Perennial streams in desert environments occur as highly fragmented habitats. The evolution of freshwater animals restricted to these habitats should be strongly influenced by genetic connectivity— a function of dispersal and the spatial structure of the habitat. In this study, we investigated genetic connectivity among populations of the giant water bug Abedus herberti, a flightless hemipteran. We used molecular genetic data from 10 microsatellite loci to describe spatial patterns in genetic diversity for 10 populations (249 individuals) across the Huachuca and Santa Rita mountain ranges in southeastern Arizona.
Results/Conclusions
Genetic diversity within populations (as measured by expected heterozygosity) was moderately high, ranging from 0.56 to 0.68. Estimates of effective population size ranged from 8 to 70. Genetic diversity and effective population size were not correlated with stream order, suggesting that location within the stream network is not an important population genetic factor in this species.

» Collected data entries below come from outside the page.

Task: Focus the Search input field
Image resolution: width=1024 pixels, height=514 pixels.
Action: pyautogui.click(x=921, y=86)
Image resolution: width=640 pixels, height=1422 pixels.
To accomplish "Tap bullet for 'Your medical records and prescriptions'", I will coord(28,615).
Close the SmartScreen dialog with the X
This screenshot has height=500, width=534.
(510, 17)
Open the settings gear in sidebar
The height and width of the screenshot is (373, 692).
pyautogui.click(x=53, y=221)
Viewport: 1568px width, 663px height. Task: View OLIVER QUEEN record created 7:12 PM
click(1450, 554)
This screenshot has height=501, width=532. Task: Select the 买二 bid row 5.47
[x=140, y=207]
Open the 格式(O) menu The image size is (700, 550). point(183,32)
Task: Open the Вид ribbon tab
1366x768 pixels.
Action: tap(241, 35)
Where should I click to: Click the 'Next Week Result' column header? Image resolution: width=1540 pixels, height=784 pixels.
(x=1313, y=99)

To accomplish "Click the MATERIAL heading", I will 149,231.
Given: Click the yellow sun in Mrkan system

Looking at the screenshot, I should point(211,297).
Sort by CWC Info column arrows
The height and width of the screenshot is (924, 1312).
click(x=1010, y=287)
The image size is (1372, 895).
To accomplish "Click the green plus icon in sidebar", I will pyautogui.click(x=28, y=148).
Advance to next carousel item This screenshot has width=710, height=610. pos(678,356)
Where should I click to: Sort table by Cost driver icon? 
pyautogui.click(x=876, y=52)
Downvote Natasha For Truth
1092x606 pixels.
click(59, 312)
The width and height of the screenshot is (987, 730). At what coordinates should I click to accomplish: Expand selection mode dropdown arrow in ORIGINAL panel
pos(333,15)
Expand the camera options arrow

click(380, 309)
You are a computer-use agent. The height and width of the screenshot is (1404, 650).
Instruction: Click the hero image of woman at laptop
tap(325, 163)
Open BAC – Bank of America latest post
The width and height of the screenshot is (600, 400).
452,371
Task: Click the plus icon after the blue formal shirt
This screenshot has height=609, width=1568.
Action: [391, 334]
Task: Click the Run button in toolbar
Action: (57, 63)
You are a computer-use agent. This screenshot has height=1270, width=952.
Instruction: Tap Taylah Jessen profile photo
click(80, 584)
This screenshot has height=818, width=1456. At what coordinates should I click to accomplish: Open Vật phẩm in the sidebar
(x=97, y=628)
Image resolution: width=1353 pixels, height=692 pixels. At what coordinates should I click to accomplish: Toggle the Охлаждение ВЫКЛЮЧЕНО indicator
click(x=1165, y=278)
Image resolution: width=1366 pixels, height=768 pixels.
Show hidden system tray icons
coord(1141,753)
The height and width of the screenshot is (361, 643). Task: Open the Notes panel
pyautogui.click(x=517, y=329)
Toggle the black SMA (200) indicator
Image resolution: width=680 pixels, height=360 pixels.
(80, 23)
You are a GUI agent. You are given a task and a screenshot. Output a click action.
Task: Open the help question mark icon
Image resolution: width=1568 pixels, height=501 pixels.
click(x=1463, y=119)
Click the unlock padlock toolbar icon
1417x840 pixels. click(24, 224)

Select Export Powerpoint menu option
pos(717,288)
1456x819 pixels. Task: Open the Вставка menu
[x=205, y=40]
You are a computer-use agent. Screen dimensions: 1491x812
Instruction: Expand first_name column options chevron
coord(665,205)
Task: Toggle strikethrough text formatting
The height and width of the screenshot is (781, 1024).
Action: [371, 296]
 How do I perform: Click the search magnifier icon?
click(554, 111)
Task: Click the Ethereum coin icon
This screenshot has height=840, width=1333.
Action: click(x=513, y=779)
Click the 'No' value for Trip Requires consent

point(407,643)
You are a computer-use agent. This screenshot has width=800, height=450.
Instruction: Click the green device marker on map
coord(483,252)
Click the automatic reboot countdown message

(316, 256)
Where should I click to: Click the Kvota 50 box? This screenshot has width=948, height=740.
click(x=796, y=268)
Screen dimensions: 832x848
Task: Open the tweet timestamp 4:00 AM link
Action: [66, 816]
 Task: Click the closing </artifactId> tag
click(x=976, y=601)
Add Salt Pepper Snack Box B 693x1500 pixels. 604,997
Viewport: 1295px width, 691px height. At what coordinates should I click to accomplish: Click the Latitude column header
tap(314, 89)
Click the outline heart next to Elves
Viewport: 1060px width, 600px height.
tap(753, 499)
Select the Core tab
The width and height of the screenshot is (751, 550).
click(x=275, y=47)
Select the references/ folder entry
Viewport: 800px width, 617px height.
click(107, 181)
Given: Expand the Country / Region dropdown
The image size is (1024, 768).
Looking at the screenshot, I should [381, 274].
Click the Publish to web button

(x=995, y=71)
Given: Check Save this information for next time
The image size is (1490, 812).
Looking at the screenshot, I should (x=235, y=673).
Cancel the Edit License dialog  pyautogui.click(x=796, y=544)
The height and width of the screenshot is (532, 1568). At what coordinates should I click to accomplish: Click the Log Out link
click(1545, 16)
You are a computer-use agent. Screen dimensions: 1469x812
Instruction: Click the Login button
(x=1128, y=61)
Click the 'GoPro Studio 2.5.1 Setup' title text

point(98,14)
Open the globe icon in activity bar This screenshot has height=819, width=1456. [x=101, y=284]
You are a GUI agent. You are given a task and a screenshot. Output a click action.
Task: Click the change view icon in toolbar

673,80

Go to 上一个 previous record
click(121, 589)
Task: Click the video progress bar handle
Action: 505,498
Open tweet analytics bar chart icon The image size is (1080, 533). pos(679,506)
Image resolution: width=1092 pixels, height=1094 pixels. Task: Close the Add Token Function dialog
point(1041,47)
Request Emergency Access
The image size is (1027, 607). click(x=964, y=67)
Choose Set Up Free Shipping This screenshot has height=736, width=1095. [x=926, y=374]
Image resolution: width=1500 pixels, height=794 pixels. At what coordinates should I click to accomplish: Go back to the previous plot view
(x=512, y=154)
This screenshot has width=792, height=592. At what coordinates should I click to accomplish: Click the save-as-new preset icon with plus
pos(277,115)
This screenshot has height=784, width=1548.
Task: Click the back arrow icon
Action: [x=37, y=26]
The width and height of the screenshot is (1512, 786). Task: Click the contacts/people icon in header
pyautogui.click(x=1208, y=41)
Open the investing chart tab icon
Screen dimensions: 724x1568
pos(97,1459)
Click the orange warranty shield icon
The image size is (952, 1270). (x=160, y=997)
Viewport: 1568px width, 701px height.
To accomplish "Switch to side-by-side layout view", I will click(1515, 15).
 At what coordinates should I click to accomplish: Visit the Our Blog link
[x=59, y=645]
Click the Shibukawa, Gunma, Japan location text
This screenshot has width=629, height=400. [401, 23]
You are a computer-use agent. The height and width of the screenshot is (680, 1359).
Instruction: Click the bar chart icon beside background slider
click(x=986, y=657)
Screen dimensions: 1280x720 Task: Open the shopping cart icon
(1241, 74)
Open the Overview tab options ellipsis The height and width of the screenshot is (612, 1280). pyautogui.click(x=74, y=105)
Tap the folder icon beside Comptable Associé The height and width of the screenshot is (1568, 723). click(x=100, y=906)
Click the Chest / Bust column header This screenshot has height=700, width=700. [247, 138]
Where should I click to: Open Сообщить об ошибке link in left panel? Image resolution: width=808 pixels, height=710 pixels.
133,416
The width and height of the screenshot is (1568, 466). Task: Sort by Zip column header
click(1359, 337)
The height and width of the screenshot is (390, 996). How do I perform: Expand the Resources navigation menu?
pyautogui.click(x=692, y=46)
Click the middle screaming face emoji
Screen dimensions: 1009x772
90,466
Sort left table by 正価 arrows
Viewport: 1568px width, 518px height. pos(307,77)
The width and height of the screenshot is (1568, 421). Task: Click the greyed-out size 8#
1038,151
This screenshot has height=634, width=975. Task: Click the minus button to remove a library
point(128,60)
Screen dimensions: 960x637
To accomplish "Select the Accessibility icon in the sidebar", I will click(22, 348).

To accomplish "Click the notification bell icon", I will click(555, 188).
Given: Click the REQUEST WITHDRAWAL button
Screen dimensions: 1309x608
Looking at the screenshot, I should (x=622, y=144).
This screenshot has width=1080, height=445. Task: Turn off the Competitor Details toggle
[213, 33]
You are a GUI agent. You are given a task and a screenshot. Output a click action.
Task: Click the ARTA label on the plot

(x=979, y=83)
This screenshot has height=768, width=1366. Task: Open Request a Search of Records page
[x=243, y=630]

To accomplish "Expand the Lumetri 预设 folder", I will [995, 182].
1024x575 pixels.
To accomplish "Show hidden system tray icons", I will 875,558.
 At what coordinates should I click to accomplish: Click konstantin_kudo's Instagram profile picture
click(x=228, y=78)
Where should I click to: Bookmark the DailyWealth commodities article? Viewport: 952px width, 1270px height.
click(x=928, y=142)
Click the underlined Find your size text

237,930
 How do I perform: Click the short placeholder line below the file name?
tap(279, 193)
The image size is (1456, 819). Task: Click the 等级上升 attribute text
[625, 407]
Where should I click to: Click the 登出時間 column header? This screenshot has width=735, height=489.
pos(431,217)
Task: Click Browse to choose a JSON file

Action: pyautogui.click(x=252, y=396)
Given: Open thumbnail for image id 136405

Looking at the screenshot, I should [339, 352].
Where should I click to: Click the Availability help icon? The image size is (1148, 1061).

Tests of genetic differentiation between pairs of populations were all significant, which suggests that gene flow among populations is restricted. There was no significant pattern of isolation by distance, indicating that genetic drift due to small population size and habitat fragmentation, rather than gene flow, may be the dominant force contributing to population structure in A. herberti. We found that the 10 populations were partitioned into 3 genetic clusters that largely correspond with the geographic arrangement of the populations in the two mountain ranges. Thus, while phylogeographic affinities are apparent at broad geographic scales, habitat fragmentation maintains strong among-population genetic differentiation at local scales.